====== Material for this exercise

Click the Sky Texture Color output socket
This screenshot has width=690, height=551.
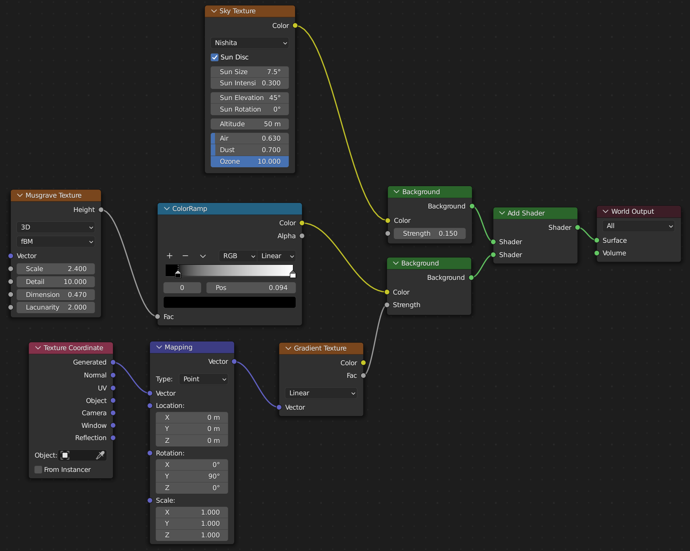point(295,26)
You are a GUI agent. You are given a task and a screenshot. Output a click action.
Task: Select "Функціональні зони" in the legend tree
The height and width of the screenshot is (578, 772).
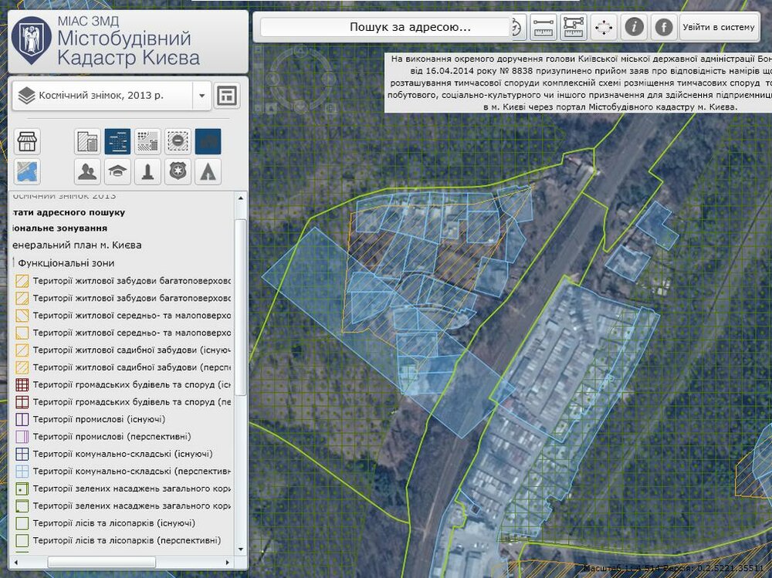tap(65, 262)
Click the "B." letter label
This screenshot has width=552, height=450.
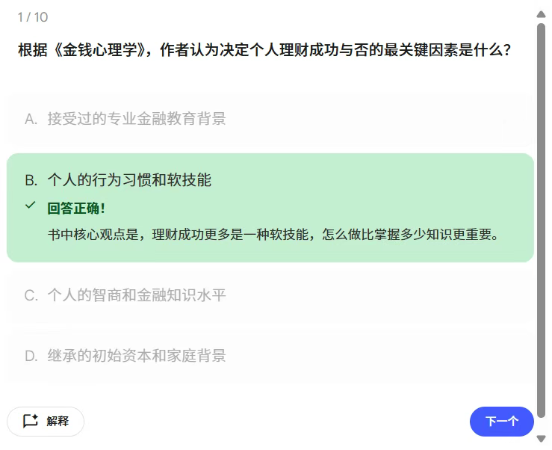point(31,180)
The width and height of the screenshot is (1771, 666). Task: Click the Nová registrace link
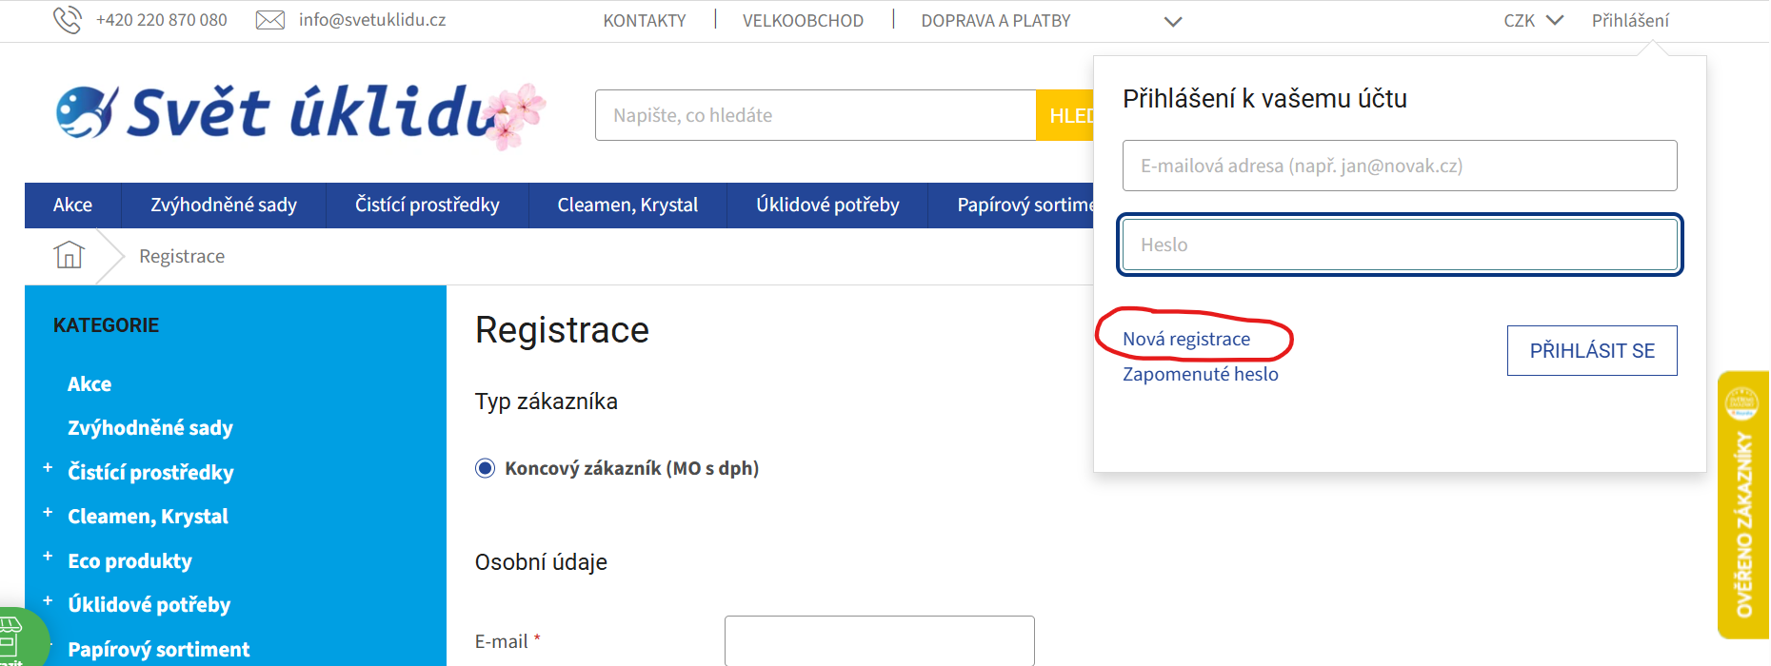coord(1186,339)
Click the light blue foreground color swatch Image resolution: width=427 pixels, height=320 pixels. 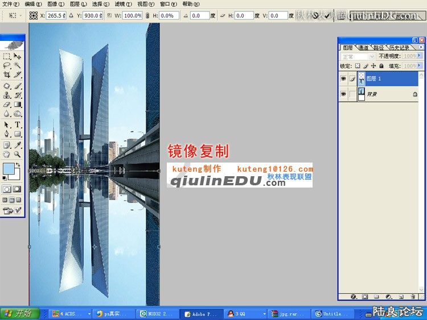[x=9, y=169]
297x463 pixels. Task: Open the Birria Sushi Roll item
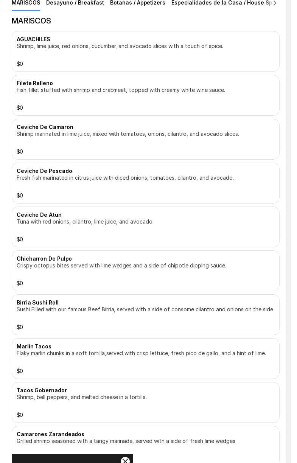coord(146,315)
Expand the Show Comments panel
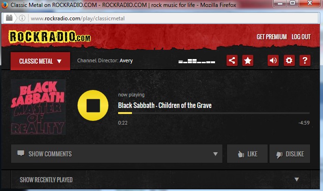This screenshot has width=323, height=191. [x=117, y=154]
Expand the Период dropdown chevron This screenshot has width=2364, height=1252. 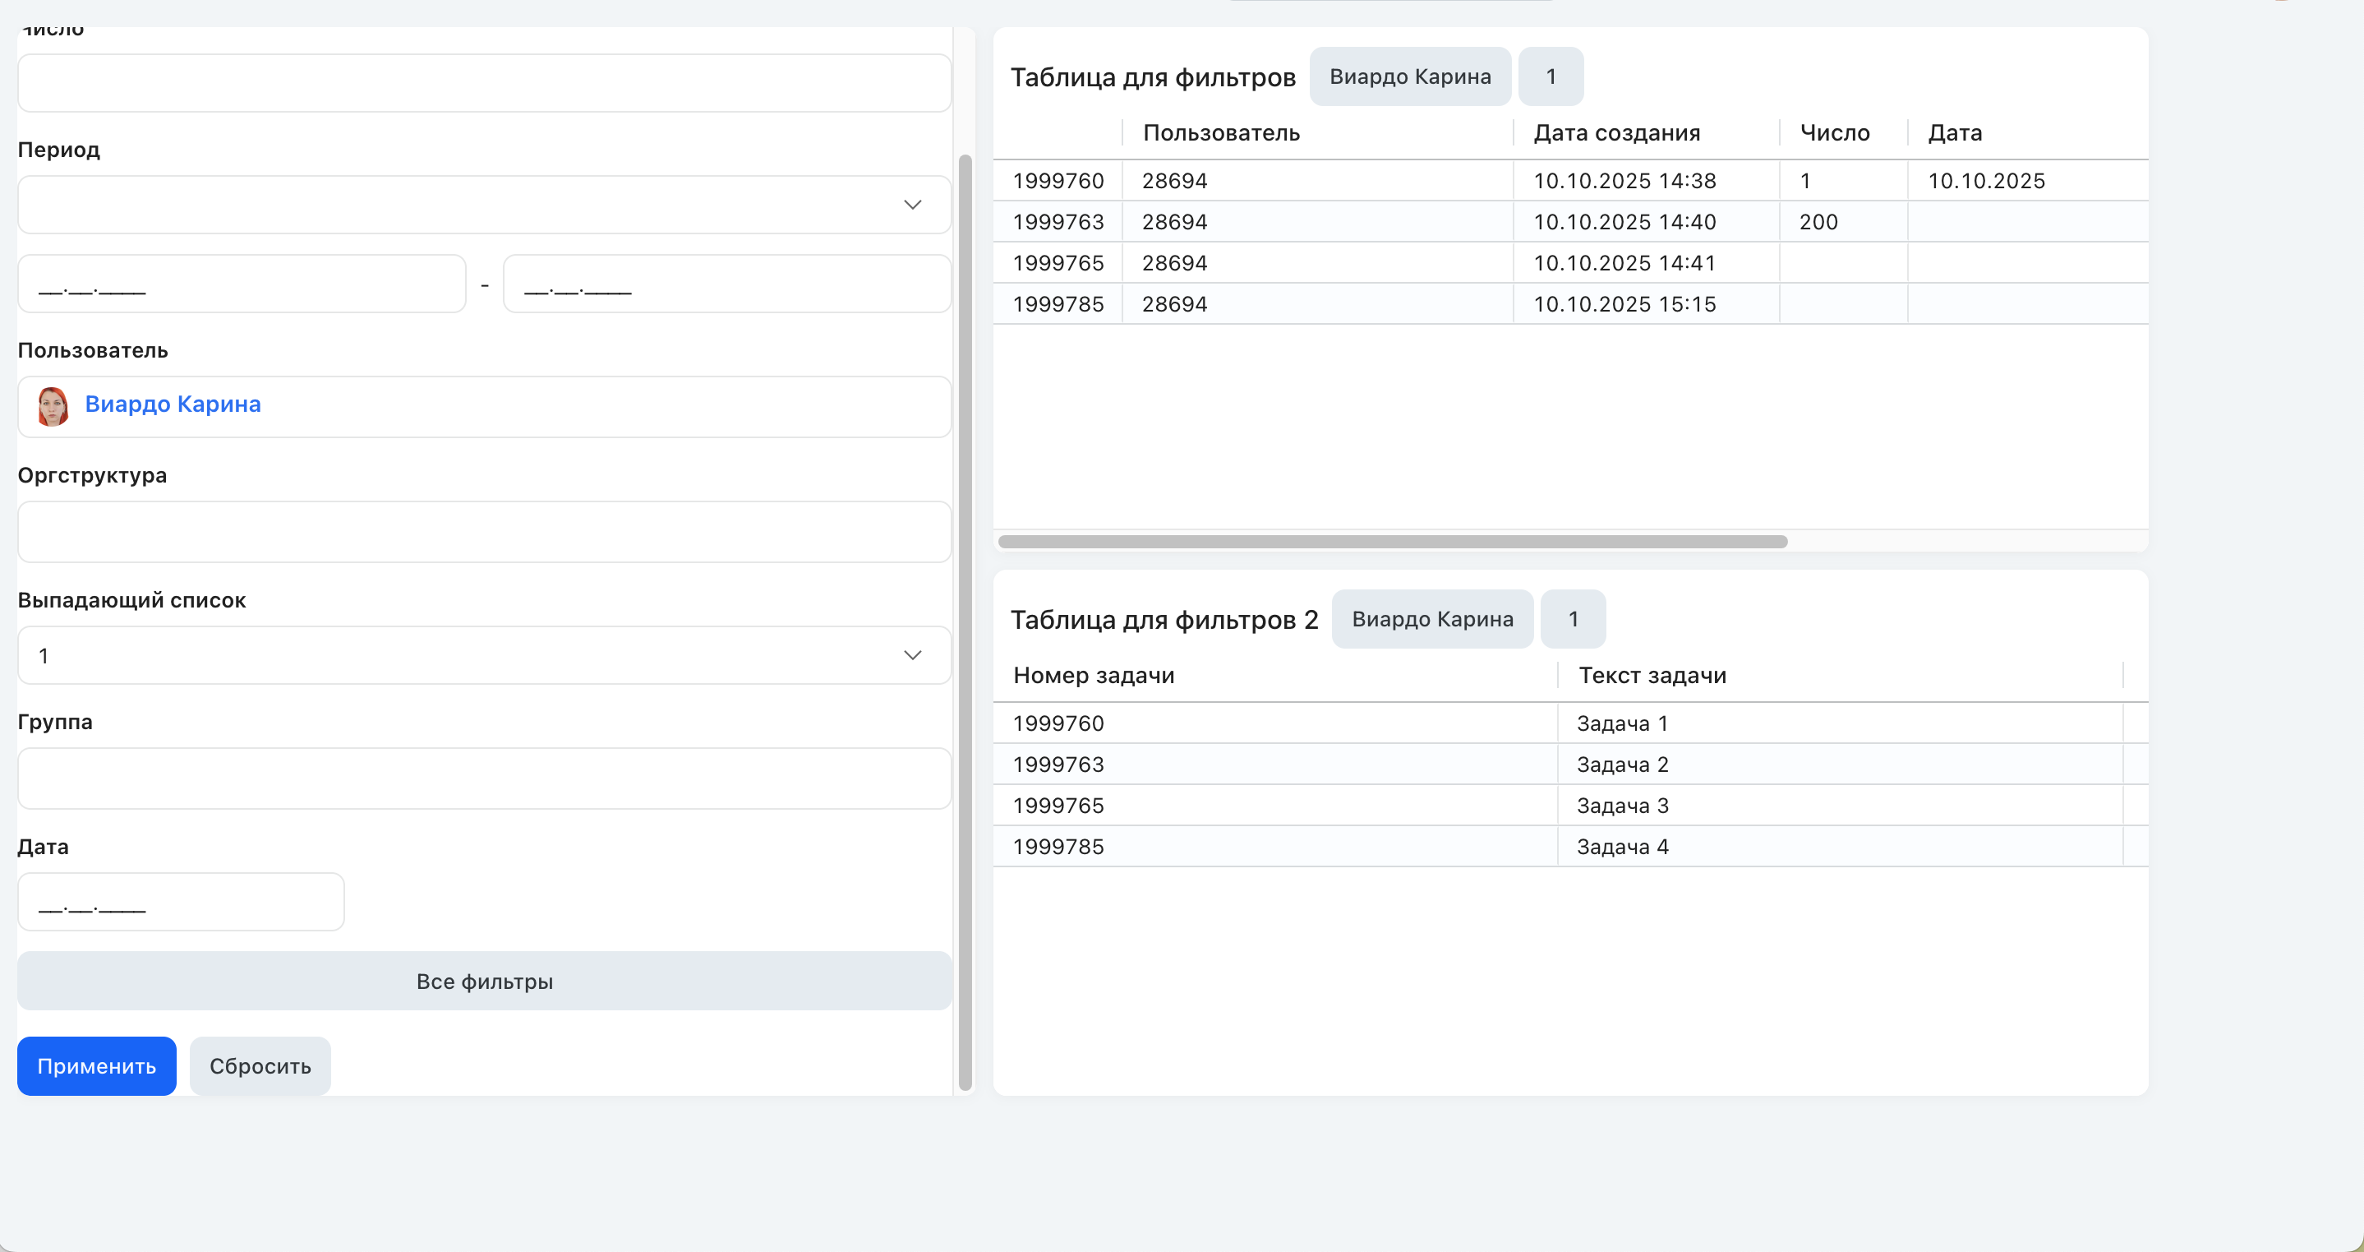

============

What the exercise asks → Please rewrite the stretch of lines above from the one containing "Expand the Show Comments panel" through the end, replacing "Expand" with "Open" and changing nothing else; omit the pictures from your answer.

Solution →
Open the Show Comments panel
This screenshot has width=323, height=191. [x=117, y=154]
Open the Период dropdown chevron This screenshot has width=2364, height=1252. 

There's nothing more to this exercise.